• _ENTRIES PROVIDED_
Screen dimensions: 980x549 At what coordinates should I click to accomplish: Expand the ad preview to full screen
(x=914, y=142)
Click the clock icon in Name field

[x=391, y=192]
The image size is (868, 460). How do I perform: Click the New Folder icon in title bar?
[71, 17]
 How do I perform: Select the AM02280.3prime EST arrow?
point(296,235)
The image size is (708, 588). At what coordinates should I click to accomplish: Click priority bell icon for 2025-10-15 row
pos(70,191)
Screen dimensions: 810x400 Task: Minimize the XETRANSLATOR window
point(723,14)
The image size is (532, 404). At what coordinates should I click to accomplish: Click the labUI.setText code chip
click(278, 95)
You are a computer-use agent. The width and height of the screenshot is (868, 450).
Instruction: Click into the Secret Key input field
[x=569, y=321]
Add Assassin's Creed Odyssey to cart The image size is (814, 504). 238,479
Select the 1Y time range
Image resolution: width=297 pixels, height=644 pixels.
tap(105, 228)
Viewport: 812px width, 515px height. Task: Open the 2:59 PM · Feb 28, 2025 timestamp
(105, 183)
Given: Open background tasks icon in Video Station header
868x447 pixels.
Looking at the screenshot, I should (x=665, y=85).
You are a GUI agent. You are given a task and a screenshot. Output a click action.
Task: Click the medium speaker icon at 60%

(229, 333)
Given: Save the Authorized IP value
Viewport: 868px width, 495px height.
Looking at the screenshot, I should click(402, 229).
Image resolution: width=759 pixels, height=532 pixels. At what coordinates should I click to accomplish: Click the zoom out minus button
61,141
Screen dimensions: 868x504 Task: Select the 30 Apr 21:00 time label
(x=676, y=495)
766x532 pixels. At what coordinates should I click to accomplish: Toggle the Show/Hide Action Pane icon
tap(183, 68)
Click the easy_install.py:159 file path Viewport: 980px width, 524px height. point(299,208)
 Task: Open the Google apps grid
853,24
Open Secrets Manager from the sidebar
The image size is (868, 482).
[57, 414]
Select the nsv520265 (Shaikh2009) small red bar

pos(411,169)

• _REQUIRED ACTION_
Give the listing above again, word for word.

• _TASK SOLUTION_
Screen dimensions: 980x549 At what coordinates should I click to accomplish: Expand the ad preview to full screen
(x=914, y=142)
Click the clock icon in Name field

[x=391, y=192]
The image size is (868, 460). How do I perform: Click the New Folder icon in title bar?
[71, 17]
 How do I perform: Select the AM02280.3prime EST arrow?
point(296,235)
The image size is (708, 588). At what coordinates should I click to accomplish: Click priority bell icon for 2025-10-15 row
pos(70,191)
Screen dimensions: 810x400 Task: Minimize the XETRANSLATOR window
point(723,14)
The image size is (532, 404). At what coordinates should I click to accomplish: Click the labUI.setText code chip
click(278, 95)
You are a computer-use agent. The width and height of the screenshot is (868, 450).
Instruction: Click into the Secret Key input field
[x=569, y=321]
Add Assassin's Creed Odyssey to cart The image size is (814, 504). 238,479
Select the 1Y time range
Image resolution: width=297 pixels, height=644 pixels.
tap(105, 228)
Viewport: 812px width, 515px height. Task: Open the 2:59 PM · Feb 28, 2025 timestamp
(105, 183)
Given: Open background tasks icon in Video Station header
868x447 pixels.
Looking at the screenshot, I should (x=665, y=85).
You are a GUI agent. You are given a task and a screenshot. Output a click action.
Task: Click the medium speaker icon at 60%

(229, 333)
Given: Save the Authorized IP value
Viewport: 868px width, 495px height.
Looking at the screenshot, I should click(402, 229).
Image resolution: width=759 pixels, height=532 pixels. At what coordinates should I click to accomplish: Click the zoom out minus button
61,141
Screen dimensions: 868x504 Task: Select the 30 Apr 21:00 time label
(x=676, y=495)
766x532 pixels. At what coordinates should I click to accomplish: Toggle the Show/Hide Action Pane icon
tap(183, 68)
Click the easy_install.py:159 file path Viewport: 980px width, 524px height. point(299,208)
 Task: Open the Google apps grid
853,24
Open Secrets Manager from the sidebar
The image size is (868, 482).
[57, 414]
Select the nsv520265 (Shaikh2009) small red bar

pos(411,169)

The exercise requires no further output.